## YOUR GOAL
Begin your copy at the line that contains "At what coordinates should I click to accomplish: Select" and carry it on, exactly, to the last line of the material below.

## EXTRACTED MATERIAL
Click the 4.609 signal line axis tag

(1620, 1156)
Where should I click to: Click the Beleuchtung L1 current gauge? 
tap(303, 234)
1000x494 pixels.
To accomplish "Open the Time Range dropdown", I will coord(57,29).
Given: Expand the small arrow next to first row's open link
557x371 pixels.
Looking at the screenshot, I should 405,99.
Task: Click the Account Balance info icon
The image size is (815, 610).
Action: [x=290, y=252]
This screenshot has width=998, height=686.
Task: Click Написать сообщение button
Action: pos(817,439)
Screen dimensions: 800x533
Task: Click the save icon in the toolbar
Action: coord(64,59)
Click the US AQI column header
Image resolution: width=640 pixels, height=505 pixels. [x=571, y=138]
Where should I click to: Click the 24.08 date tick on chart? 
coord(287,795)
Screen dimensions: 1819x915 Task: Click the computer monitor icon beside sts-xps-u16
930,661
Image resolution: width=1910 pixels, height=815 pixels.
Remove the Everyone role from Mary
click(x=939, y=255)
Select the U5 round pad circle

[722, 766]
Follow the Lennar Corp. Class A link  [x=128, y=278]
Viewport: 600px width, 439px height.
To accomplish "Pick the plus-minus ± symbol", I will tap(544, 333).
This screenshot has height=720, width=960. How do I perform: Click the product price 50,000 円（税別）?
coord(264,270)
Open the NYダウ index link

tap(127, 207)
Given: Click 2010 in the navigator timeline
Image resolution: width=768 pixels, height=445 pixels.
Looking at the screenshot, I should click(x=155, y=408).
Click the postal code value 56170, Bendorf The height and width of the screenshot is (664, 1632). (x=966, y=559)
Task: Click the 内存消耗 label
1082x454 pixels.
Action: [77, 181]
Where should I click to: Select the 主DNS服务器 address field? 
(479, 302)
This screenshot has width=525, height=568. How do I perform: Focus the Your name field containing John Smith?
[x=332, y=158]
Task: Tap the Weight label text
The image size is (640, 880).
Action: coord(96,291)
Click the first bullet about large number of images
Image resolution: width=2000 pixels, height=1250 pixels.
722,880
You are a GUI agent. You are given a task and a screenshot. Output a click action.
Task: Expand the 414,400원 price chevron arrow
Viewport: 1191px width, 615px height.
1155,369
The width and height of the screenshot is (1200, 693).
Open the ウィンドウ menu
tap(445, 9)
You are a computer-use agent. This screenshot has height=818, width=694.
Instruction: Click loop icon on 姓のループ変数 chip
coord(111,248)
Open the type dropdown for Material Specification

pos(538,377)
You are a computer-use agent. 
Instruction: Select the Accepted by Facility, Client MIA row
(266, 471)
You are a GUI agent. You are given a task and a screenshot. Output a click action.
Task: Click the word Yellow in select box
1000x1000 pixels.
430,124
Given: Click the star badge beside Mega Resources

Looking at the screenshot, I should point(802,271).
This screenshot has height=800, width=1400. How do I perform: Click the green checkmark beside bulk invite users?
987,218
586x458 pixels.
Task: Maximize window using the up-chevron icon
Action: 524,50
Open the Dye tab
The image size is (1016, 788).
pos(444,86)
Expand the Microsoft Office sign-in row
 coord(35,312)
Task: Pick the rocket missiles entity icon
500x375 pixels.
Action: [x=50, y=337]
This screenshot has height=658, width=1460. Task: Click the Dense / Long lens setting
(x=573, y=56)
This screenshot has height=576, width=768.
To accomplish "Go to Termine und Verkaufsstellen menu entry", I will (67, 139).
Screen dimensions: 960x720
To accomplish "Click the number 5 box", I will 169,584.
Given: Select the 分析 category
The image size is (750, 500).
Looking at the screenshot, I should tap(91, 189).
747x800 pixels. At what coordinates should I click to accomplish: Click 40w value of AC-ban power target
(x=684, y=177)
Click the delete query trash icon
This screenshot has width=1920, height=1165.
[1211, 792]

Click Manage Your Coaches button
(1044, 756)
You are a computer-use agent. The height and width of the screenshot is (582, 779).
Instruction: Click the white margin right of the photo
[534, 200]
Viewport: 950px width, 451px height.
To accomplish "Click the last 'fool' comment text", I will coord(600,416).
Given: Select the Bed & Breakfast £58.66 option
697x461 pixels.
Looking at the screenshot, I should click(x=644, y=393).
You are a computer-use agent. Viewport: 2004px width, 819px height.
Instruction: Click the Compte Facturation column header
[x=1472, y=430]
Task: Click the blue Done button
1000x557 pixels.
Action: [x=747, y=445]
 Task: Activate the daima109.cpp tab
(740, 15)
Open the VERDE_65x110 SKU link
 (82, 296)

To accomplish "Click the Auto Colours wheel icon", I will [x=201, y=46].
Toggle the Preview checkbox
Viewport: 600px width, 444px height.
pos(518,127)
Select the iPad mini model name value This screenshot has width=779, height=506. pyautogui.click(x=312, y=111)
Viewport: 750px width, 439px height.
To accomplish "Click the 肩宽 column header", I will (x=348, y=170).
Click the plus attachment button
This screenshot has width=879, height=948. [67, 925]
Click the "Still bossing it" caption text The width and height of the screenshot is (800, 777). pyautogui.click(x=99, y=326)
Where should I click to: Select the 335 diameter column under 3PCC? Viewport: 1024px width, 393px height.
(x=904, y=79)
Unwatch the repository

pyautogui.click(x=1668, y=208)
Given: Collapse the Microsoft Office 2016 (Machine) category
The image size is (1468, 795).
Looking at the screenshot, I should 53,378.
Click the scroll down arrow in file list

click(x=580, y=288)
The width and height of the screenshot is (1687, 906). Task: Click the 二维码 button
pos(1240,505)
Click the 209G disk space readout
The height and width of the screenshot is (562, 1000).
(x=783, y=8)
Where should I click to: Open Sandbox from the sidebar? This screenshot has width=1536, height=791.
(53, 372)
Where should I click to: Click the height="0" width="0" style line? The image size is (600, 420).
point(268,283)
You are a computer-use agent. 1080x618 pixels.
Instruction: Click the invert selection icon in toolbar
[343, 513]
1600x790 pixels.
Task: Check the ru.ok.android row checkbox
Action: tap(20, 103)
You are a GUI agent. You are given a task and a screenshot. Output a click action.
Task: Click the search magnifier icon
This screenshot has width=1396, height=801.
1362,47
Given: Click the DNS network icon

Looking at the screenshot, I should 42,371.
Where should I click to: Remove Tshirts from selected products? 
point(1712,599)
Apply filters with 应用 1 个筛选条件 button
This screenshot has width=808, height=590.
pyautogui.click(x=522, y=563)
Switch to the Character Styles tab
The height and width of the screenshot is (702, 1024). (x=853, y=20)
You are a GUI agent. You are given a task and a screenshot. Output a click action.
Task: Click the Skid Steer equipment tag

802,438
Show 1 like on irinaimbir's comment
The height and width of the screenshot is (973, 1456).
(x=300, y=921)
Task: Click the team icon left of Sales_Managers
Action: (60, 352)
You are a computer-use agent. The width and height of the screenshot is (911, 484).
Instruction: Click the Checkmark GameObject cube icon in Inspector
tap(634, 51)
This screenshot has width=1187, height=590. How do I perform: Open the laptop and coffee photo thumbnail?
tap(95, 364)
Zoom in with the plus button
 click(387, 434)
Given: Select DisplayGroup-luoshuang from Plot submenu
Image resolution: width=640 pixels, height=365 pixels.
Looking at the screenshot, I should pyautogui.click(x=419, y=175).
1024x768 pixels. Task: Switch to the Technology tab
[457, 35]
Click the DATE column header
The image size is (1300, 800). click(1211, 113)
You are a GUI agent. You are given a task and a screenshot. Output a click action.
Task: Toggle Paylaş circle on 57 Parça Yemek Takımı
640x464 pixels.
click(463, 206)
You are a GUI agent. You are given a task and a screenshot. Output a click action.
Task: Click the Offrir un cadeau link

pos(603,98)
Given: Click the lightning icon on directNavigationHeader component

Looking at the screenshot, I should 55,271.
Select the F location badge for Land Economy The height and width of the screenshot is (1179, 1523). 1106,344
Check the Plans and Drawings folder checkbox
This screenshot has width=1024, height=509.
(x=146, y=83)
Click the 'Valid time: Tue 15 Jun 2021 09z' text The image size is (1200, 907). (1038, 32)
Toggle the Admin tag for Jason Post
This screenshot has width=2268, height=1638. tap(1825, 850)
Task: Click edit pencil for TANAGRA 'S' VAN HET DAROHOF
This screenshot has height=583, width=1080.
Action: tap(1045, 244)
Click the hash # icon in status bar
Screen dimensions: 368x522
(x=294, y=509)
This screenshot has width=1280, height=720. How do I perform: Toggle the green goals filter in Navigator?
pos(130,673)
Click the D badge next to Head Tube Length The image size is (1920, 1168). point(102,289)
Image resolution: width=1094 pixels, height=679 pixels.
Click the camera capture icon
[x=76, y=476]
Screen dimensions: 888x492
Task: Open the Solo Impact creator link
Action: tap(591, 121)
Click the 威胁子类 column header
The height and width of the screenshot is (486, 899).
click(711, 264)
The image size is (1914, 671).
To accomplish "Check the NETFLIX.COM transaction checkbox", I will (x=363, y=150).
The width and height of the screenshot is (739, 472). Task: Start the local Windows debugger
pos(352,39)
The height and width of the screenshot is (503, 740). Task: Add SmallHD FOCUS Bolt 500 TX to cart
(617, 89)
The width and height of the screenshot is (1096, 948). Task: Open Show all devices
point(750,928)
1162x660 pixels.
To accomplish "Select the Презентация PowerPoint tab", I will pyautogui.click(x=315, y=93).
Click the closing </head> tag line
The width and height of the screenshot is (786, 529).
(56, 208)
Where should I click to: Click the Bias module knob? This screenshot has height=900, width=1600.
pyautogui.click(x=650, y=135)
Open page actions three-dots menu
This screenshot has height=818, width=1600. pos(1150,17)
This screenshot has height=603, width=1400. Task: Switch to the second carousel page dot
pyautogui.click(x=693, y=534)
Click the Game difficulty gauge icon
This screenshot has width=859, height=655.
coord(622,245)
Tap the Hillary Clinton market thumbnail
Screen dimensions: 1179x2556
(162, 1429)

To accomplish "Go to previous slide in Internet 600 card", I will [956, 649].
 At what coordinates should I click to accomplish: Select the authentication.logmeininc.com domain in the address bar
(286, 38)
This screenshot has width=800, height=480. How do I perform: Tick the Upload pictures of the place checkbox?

## RESPONSE AREA
 At what coordinates should I click to accomplish: Select the authentication.logmeininc.com domain in the address bar
(286, 38)
This screenshot has width=800, height=480. How do I perform: Tick the Upload pictures of the place checkbox?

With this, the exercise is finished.